Work order = Omitting every picture, output the records below exactly, please.

Data provided: Begin

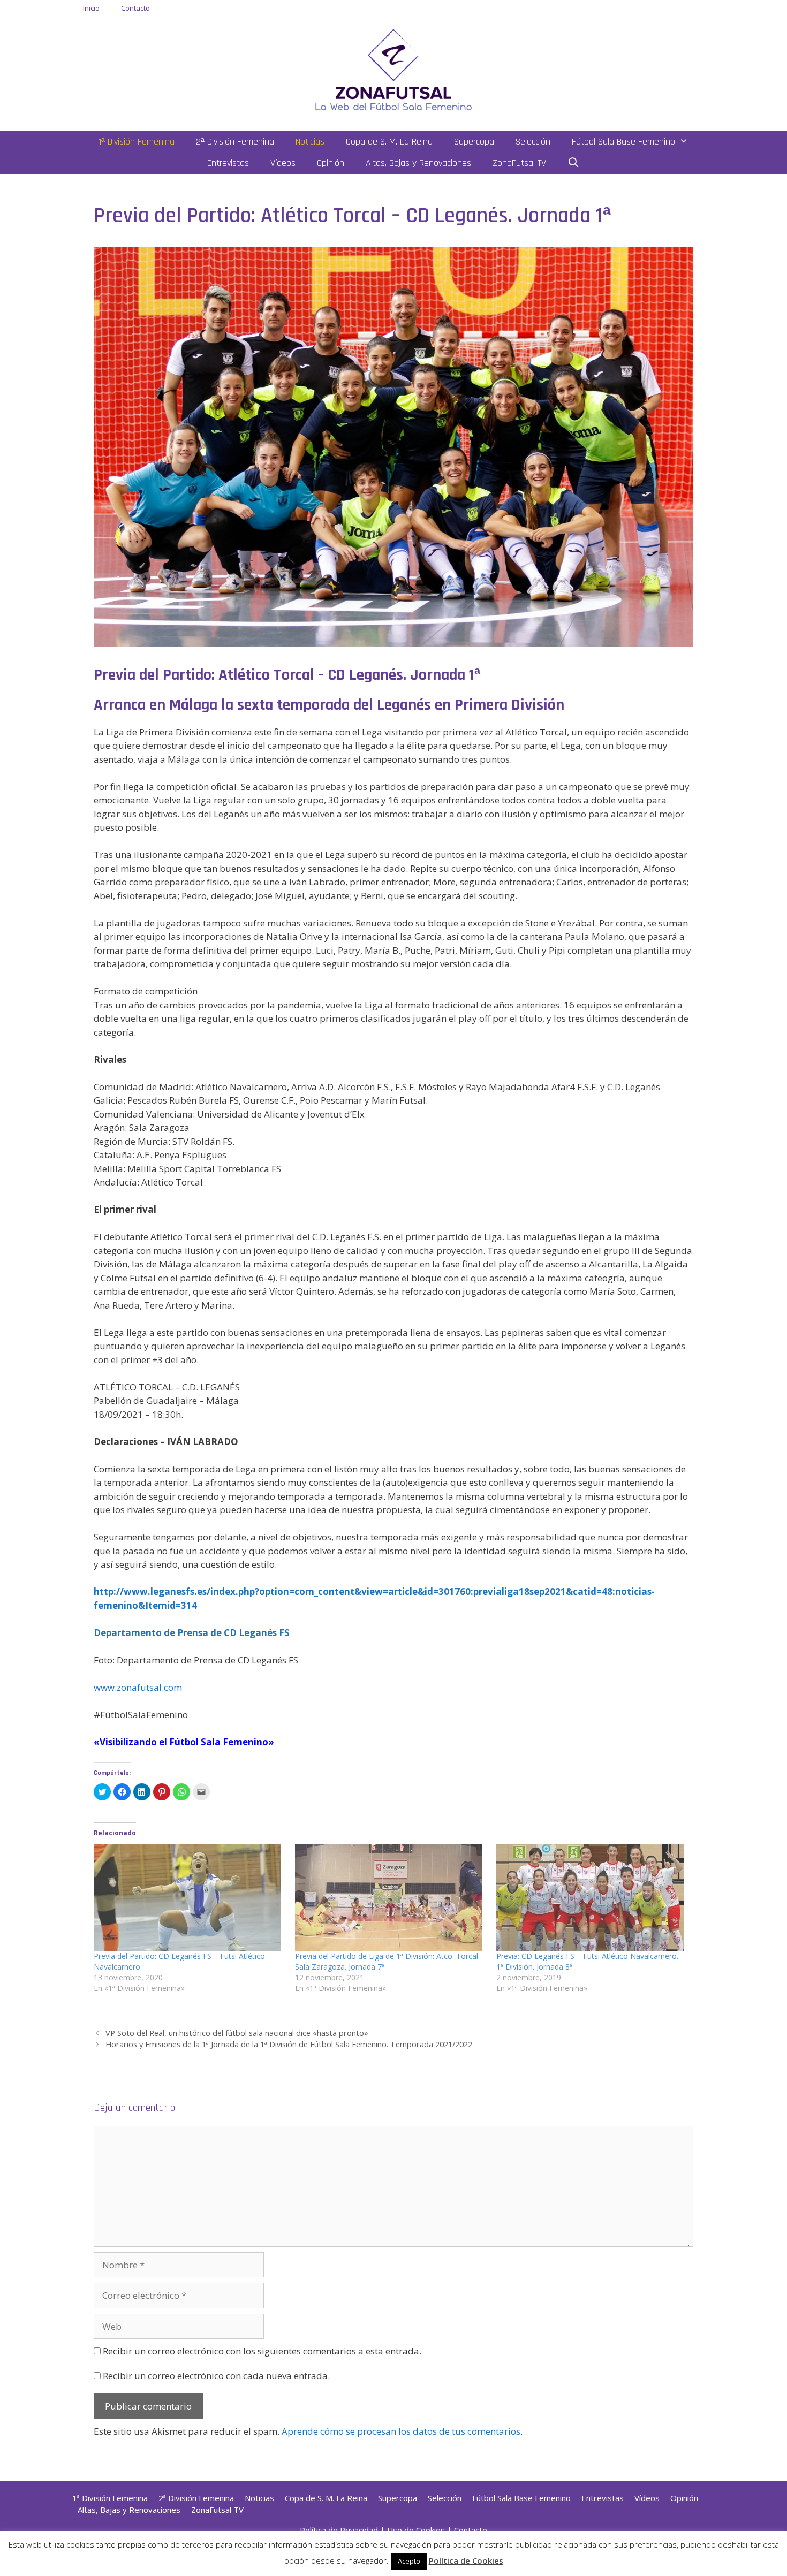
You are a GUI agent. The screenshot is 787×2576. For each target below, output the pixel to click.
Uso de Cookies (416, 2530)
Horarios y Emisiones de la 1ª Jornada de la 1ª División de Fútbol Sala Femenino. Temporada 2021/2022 (288, 2044)
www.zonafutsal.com (138, 1687)
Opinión (330, 163)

Data provided: End

Your response =
You are a GUI agent. The screenshot is 787×2576. For each target below, output the pixel to click.
Uso de Cookies (416, 2530)
Horarios y Emisiones de la 1ª Jornada de la 1ª División de Fútbol Sala Femenino. Temporada 2021/2022 (288, 2044)
www.zonafutsal.com (138, 1687)
Opinión (330, 163)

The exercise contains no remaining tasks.